------ Records
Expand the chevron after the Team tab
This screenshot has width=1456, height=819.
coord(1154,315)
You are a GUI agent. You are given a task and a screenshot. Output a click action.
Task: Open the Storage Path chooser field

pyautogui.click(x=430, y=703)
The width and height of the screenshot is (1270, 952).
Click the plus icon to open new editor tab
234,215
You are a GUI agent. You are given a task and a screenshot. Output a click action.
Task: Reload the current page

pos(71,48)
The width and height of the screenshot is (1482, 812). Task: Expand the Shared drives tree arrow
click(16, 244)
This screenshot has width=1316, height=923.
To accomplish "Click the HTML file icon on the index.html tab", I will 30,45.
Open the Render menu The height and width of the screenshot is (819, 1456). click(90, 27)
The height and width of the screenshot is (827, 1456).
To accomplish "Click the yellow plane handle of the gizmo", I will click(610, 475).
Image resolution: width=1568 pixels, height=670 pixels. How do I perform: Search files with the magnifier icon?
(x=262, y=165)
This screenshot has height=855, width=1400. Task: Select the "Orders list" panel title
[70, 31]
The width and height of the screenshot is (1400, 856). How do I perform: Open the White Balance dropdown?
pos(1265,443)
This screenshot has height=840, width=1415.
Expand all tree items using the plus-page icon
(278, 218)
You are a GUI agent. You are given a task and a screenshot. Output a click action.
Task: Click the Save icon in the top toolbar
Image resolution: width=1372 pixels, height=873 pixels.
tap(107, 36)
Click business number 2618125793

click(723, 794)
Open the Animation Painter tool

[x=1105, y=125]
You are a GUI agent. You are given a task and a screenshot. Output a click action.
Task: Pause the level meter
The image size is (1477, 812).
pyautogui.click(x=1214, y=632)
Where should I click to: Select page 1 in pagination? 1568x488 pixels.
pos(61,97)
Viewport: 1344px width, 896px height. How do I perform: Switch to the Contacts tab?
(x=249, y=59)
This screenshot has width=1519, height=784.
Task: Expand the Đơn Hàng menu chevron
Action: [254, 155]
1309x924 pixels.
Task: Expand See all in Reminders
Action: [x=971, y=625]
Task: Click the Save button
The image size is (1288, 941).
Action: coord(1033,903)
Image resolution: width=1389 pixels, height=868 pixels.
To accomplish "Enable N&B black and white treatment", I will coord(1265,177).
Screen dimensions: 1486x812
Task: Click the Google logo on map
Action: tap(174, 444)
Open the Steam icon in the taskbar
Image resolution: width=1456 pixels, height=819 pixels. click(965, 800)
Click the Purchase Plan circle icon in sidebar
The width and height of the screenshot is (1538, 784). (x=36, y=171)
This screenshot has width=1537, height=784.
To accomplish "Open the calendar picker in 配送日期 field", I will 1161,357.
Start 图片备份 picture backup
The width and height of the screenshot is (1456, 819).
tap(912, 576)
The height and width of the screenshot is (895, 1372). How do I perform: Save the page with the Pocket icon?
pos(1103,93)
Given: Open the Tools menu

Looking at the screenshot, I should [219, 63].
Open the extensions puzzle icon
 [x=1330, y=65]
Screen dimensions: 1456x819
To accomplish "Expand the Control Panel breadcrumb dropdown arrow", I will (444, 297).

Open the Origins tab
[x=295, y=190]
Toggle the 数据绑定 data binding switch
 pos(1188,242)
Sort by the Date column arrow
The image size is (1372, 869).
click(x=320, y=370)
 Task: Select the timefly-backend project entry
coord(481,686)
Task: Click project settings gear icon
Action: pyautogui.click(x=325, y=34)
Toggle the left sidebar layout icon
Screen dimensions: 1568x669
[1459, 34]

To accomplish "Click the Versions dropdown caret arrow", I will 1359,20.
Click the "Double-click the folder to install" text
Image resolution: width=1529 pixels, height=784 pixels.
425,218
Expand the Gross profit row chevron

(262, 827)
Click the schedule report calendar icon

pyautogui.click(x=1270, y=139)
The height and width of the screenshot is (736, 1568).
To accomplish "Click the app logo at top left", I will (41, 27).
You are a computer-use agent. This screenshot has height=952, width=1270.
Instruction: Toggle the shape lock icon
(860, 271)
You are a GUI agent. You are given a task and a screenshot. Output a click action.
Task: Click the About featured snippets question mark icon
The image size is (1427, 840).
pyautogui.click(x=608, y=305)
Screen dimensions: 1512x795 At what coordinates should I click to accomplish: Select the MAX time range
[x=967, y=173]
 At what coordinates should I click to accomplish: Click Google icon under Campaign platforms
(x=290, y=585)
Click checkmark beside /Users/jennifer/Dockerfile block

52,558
------------
■ Task objective: When you reach this point, go back and write out each record above exactly.

■ Answer to the exercise:
Expand the chevron after the Team tab
This screenshot has width=1456, height=819.
coord(1154,315)
You are a GUI agent. You are given a task and a screenshot. Output a click action.
Task: Open the Storage Path chooser field

pyautogui.click(x=430, y=703)
The width and height of the screenshot is (1270, 952).
Click the plus icon to open new editor tab
234,215
You are a GUI agent. You are given a task and a screenshot. Output a click action.
Task: Reload the current page

pos(71,48)
The width and height of the screenshot is (1482, 812). Task: Expand the Shared drives tree arrow
click(16, 244)
This screenshot has width=1316, height=923.
To accomplish "Click the HTML file icon on the index.html tab", I will 30,45.
Open the Render menu The height and width of the screenshot is (819, 1456). click(90, 27)
The height and width of the screenshot is (827, 1456).
To accomplish "Click the yellow plane handle of the gizmo", I will click(610, 475).
Image resolution: width=1568 pixels, height=670 pixels. How do I perform: Search files with the magnifier icon?
(x=262, y=165)
This screenshot has height=855, width=1400. Task: Select the "Orders list" panel title
[70, 31]
The width and height of the screenshot is (1400, 856). How do I perform: Open the White Balance dropdown?
pos(1265,443)
This screenshot has height=840, width=1415.
Expand all tree items using the plus-page icon
(278, 218)
You are a GUI agent. You are given a task and a screenshot. Output a click action.
Task: Click the Save icon in the top toolbar
Image resolution: width=1372 pixels, height=873 pixels.
tap(107, 36)
Click business number 2618125793

click(723, 794)
Open the Animation Painter tool

[x=1105, y=125]
You are a GUI agent. You are given a task and a screenshot. Output a click action.
Task: Pause the level meter
The image size is (1477, 812).
pyautogui.click(x=1214, y=632)
Where should I click to: Select page 1 in pagination? 1568x488 pixels.
pos(61,97)
Viewport: 1344px width, 896px height. How do I perform: Switch to the Contacts tab?
(x=249, y=59)
This screenshot has width=1519, height=784.
Task: Expand the Đơn Hàng menu chevron
Action: [254, 155]
1309x924 pixels.
Task: Expand See all in Reminders
Action: [x=971, y=625]
Task: Click the Save button
The image size is (1288, 941).
Action: coord(1033,903)
Image resolution: width=1389 pixels, height=868 pixels.
To accomplish "Enable N&B black and white treatment", I will coord(1265,177).
Screen dimensions: 1486x812
Task: Click the Google logo on map
Action: tap(174, 444)
Open the Steam icon in the taskbar
Image resolution: width=1456 pixels, height=819 pixels. click(965, 800)
Click the Purchase Plan circle icon in sidebar
The width and height of the screenshot is (1538, 784). (x=36, y=171)
This screenshot has width=1537, height=784.
To accomplish "Open the calendar picker in 配送日期 field", I will 1161,357.
Start 图片备份 picture backup
The width and height of the screenshot is (1456, 819).
tap(912, 576)
The height and width of the screenshot is (895, 1372). How do I perform: Save the page with the Pocket icon?
pos(1103,93)
Given: Open the Tools menu

Looking at the screenshot, I should [219, 63].
Open the extensions puzzle icon
 [x=1330, y=65]
Screen dimensions: 1456x819
To accomplish "Expand the Control Panel breadcrumb dropdown arrow", I will (444, 297).

Open the Origins tab
[x=295, y=190]
Toggle the 数据绑定 data binding switch
 pos(1188,242)
Sort by the Date column arrow
The image size is (1372, 869).
click(x=320, y=370)
 Task: Select the timefly-backend project entry
coord(481,686)
Task: Click project settings gear icon
Action: pyautogui.click(x=325, y=34)
Toggle the left sidebar layout icon
Screen dimensions: 1568x669
[1459, 34]

To accomplish "Click the Versions dropdown caret arrow", I will 1359,20.
Click the "Double-click the folder to install" text
Image resolution: width=1529 pixels, height=784 pixels.
425,218
Expand the Gross profit row chevron

(262, 827)
Click the schedule report calendar icon

pyautogui.click(x=1270, y=139)
The height and width of the screenshot is (736, 1568).
To accomplish "Click the app logo at top left", I will (41, 27).
You are a computer-use agent. This screenshot has height=952, width=1270.
Instruction: Toggle the shape lock icon
(860, 271)
You are a GUI agent. You are given a task and a screenshot. Output a click action.
Task: Click the About featured snippets question mark icon
The image size is (1427, 840).
pyautogui.click(x=608, y=305)
Screen dimensions: 1512x795 At what coordinates should I click to accomplish: Select the MAX time range
[x=967, y=173]
 At what coordinates should I click to accomplish: Click Google icon under Campaign platforms
(x=290, y=585)
Click checkmark beside /Users/jennifer/Dockerfile block

52,558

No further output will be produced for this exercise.